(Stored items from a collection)

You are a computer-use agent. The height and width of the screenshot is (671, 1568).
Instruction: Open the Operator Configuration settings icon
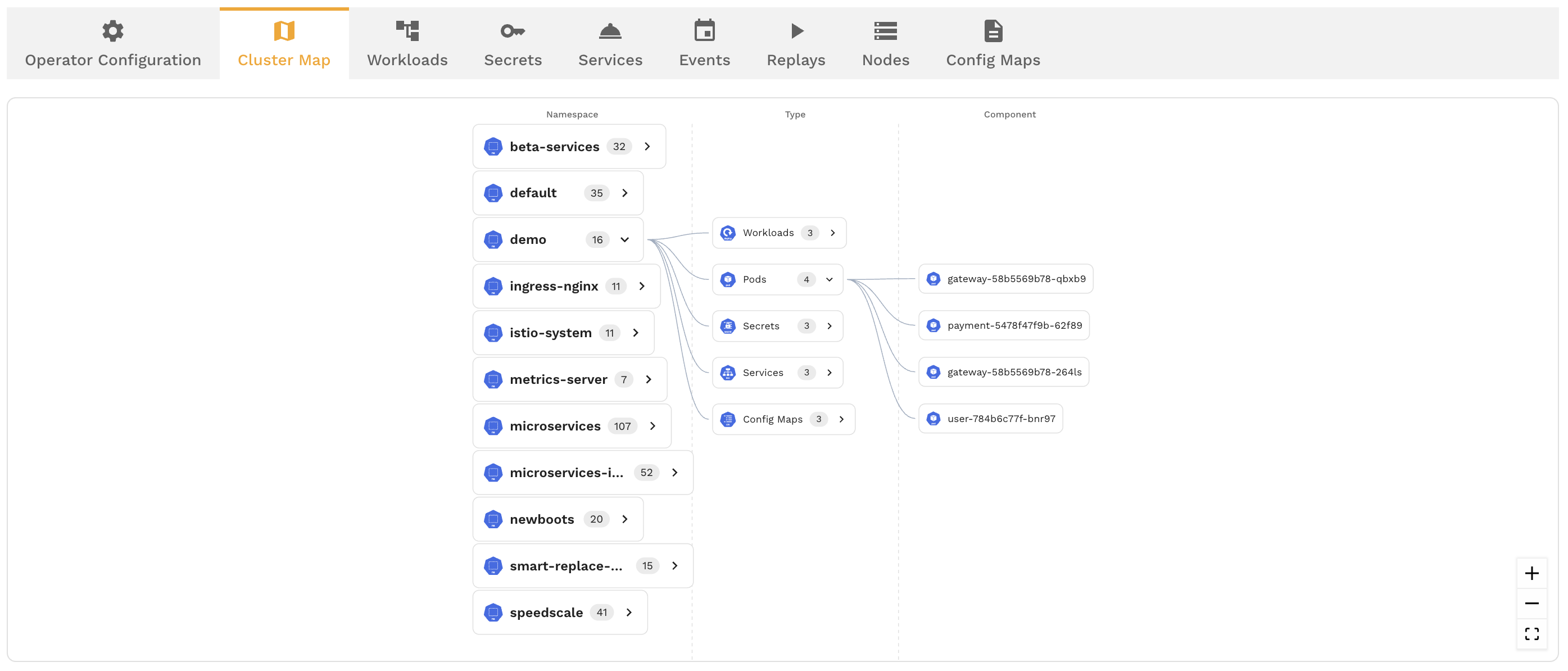click(x=112, y=30)
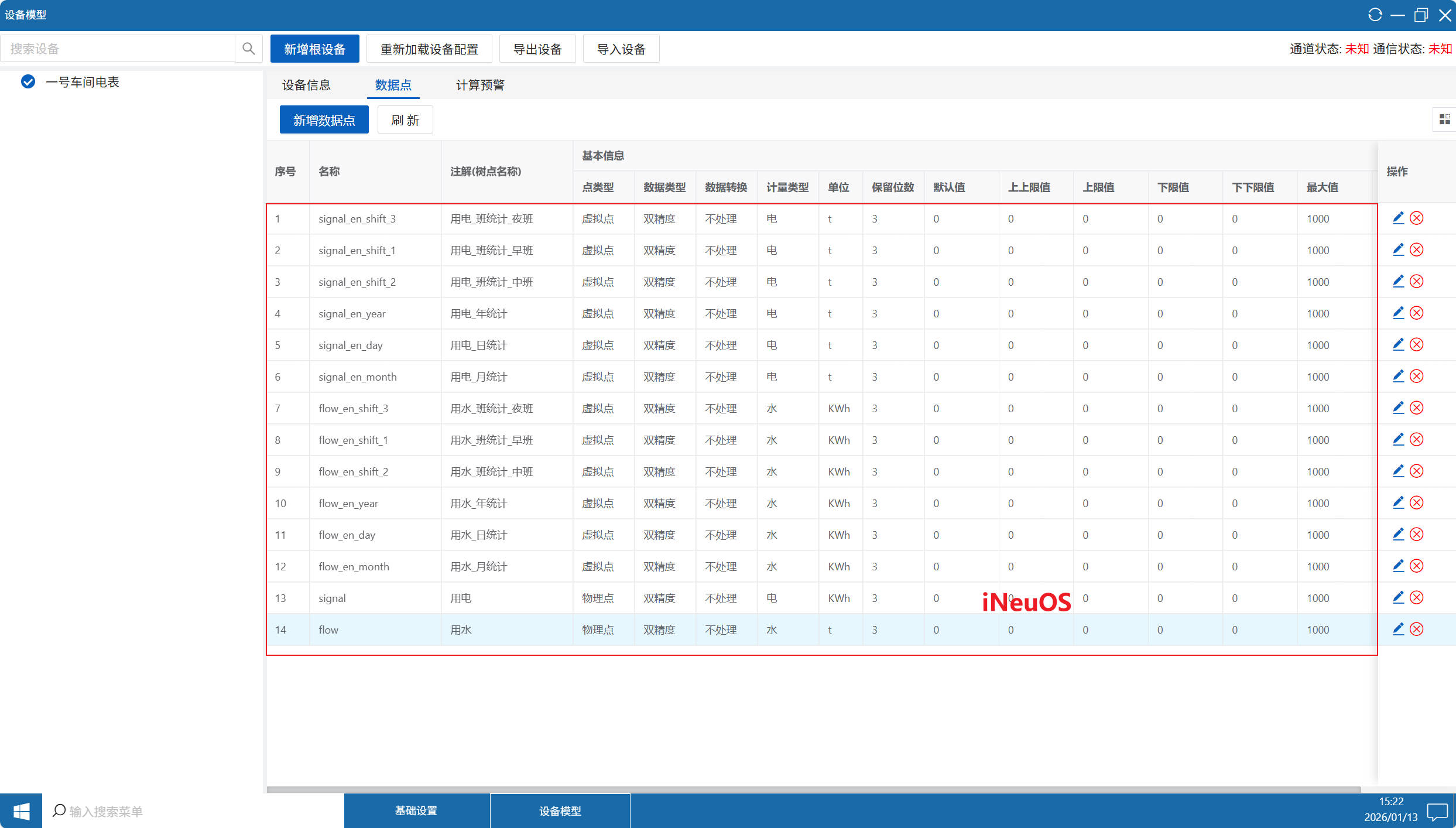The width and height of the screenshot is (1456, 828).
Task: Edit the flow_en_day data point
Action: point(1398,535)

> Exercise objective: For this exercise, set down exactly the lines that run from the line holding "Instruction: Open the" to the last line of the records above; include both end lines and omit pictures.

> Result for this exercise:
Instruction: Open the Operator Configuration settings icon
click(x=112, y=30)
The width and height of the screenshot is (1456, 828).
Task: Edit the flow_en_day data point
Action: point(1398,535)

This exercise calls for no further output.